====== Text provided ======

12 noon - 11pm
Sunday 19 June - Friday 24 June 2022
CVSSP at CVPR 2022
The IEEE / CVF Computer Vision and Pattern Recognition Conference (CVPR) is the premier annual computer vision event.
The IEEE / CVF Computer Vision and Pattern Recognition Conference (CVPR) is the premier annual computer vision event comprising the main conference and several co-located workshops and short courses. With its high quality and low cost, it provides an exceptional value for students, academics and industry researchers. CVPR 2022 will be a hybrid conference, with both in-person and virtual attendance options.
Again this year, CVSSP is presenting a variety of papers. See details below.
Style-Based Global Appearance Flow for Virtual Try-On
Image-based virtual try-on aims to fit an in-shop garment into a clothed person image. To achieve this, a key step is garment warping which spatially aligns the target garment with the corresponding body parts in the person image. Prior methods typically adopt a local appearance flow estimation model. They are thus intrinsically susceptible to difficult body poses/occlusions and large mis-alignments between person and garment images. To overcome this limitation, a novel global appearance flow estimation model is proposed in this work. For the first time, a StyleGAN based architecture is adopted for appearance flow estimation. This enables us to take advantage of a global style vector to encode a whole-image context to cope with the aforementioned challenges.
Doodle It Yourself: Class Incremental Learning by Drawing a Few Sketches
This paper focusses on Few-Shot Incremental Learning (FSCIL) where sketches aid the model in learning novel classes. Gradient consensus coupled with knowledge distillation and graph attention networks, ensure a robust learning while not forgetting old knowledge.
Sketching without Worrying: Noise-Tolerant Sketch-Based Image Retrieval
This paper shows that accuracy for sketch based image retrieval falls due to the presence of noisy strokes in sketch-queries. Accordingly it proposes a reinforcement learning enforced stroke-subset selector that filters out noisy strokes for a successful retrieval, easing the common concern of "I can't sketch".
Sketch3T: Test-time Training for Zero-Shot SBIR
Models trained in existing zero-shot sketch based image retrieval setup, struggle in understanding sketches from test-time distribution. This paper thus introduces a test-time training paradigm, where a model adapts to the test-distribution using just one sketch via a free of cost self-supervised task during inference, without forgetting old knowledge thanks to a novel meta-learning based training framework.
Partially Does It: Towards Scene-Level FG-SBIR with Partial Input
This work upholds an important aspect in understanding scene-sketches -- a scene-sketch may not contain all objects corresponding to its photo, thus resulting in collapsing retrieval accuracy as sketches become relatively emptier or ‘partial’. Addressing this issue, a set-based approach using Optimal Transport has been proposed, to model cross-modal region associativity for better retrieval.
Finding Badly Drawn Bunnies
By Kaiyue Pang, Lan Yang, Yi-Zhe Song, Honggang Zhang.

====== Input records ======

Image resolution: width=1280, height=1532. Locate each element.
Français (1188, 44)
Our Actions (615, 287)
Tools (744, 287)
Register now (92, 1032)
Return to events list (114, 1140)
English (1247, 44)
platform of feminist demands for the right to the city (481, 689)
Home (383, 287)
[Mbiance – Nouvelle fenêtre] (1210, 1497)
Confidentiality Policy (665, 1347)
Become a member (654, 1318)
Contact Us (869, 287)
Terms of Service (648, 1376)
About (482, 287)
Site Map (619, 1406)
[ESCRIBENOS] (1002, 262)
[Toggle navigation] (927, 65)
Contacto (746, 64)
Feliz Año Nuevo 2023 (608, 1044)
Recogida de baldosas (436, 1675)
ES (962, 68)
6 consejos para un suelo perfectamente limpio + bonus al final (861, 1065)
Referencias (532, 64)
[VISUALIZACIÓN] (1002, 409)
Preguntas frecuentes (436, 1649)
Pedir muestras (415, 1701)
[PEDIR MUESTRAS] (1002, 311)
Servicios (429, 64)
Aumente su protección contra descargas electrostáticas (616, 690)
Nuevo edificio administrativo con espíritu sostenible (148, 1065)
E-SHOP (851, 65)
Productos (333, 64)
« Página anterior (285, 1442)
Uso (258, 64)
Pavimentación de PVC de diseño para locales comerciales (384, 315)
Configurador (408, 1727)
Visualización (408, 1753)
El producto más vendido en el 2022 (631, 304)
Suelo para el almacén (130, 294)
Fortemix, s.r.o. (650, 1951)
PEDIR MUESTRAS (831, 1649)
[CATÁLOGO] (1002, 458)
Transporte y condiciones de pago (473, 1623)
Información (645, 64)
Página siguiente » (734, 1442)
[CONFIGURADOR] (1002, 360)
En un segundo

======

● **Given problem A**: Translate this sentence from the CVPR 2022 page into Spanish: "Again this year, CVSSP is presenting a variety of papers."
● **Given problem B**: Return the rows from their first line through the line containing "Home (383, 287)", with both ends included, copied character for character.
The text about CVSSP at CVPR 2022 and the rows are unrelated to each other.

● **Expected output A**: Una vez más este año, CVSSP presenta una variedad de artículos.

● **Expected output B**:
Image resolution: width=1280, height=1532. Locate each element.
Français (1188, 44)
Our Actions (615, 287)
Tools (744, 287)
Register now (92, 1032)
Return to events list (114, 1140)
English (1247, 44)
platform of feminist demands for the right to the city (481, 689)
Home (383, 287)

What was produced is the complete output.